Data to process →
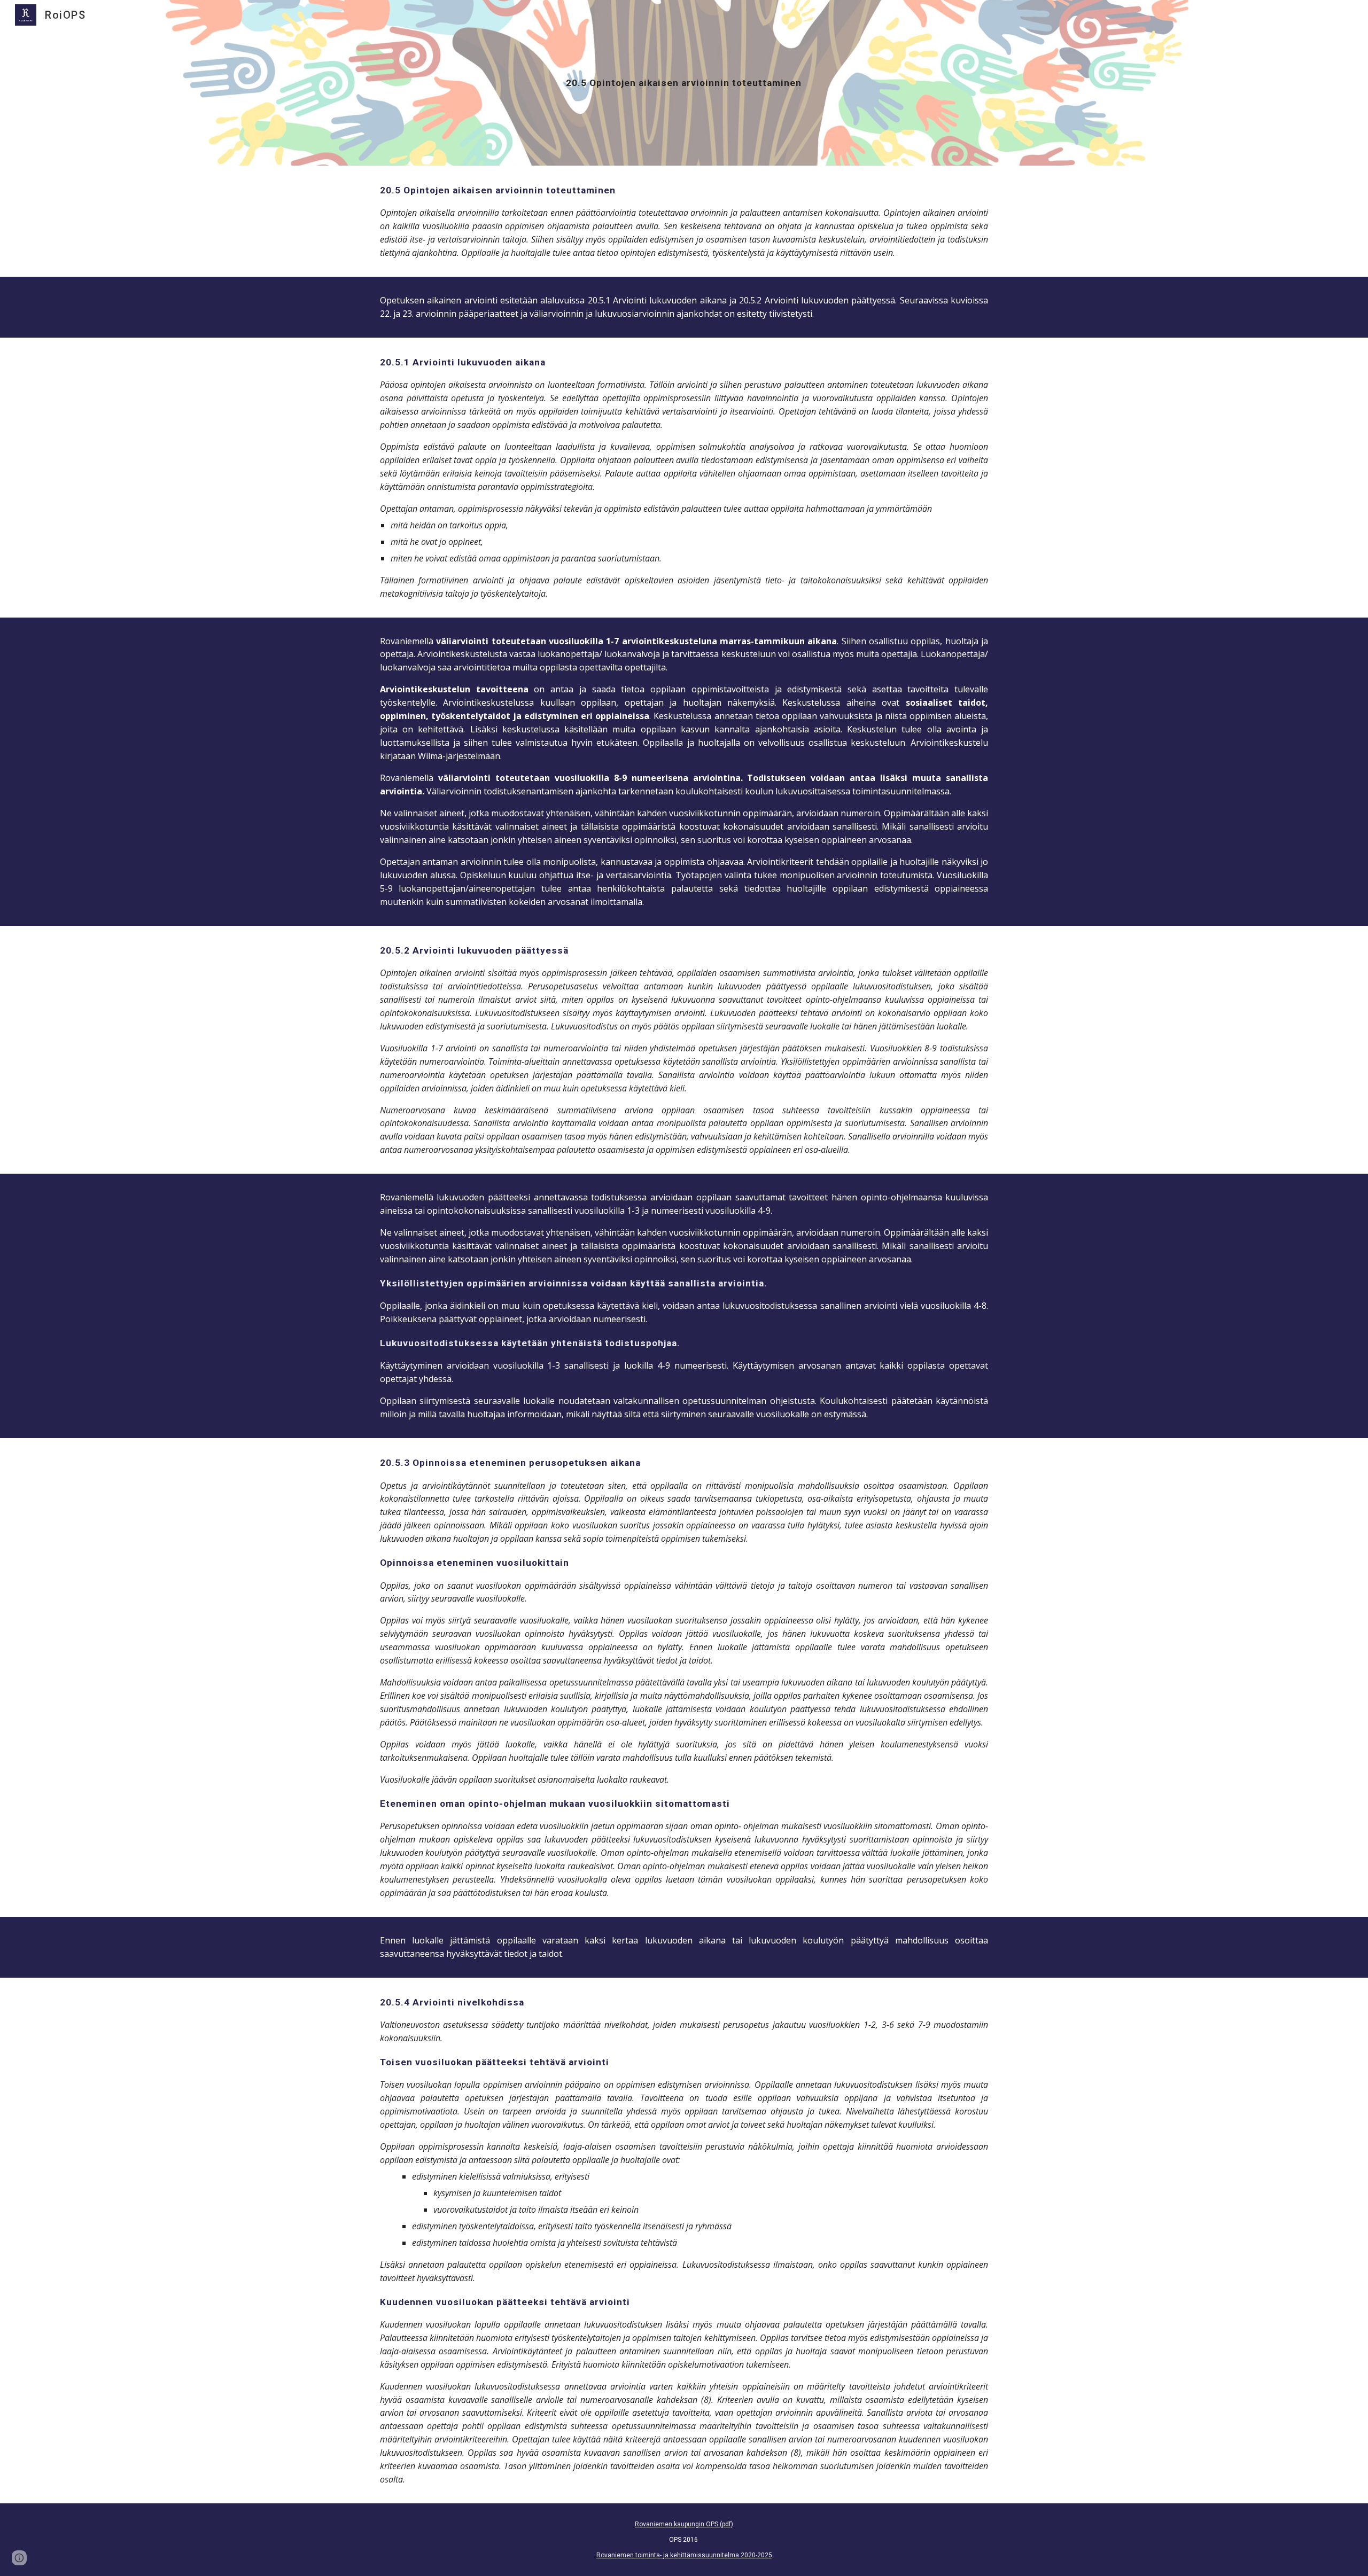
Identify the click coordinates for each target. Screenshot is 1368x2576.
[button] (19, 2557)
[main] (684, 83)
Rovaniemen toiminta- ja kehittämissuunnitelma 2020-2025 (684, 2555)
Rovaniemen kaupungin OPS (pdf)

Work order → Nothing but the lines from the line with "[main] (684, 83)" to the last line of the listing above should appear; please retype them exactly, both ends included.

Written solution →
[main] (684, 83)
Rovaniemen toiminta- ja kehittämissuunnitelma 2020-2025 (684, 2555)
Rovaniemen kaupungin OPS (pdf)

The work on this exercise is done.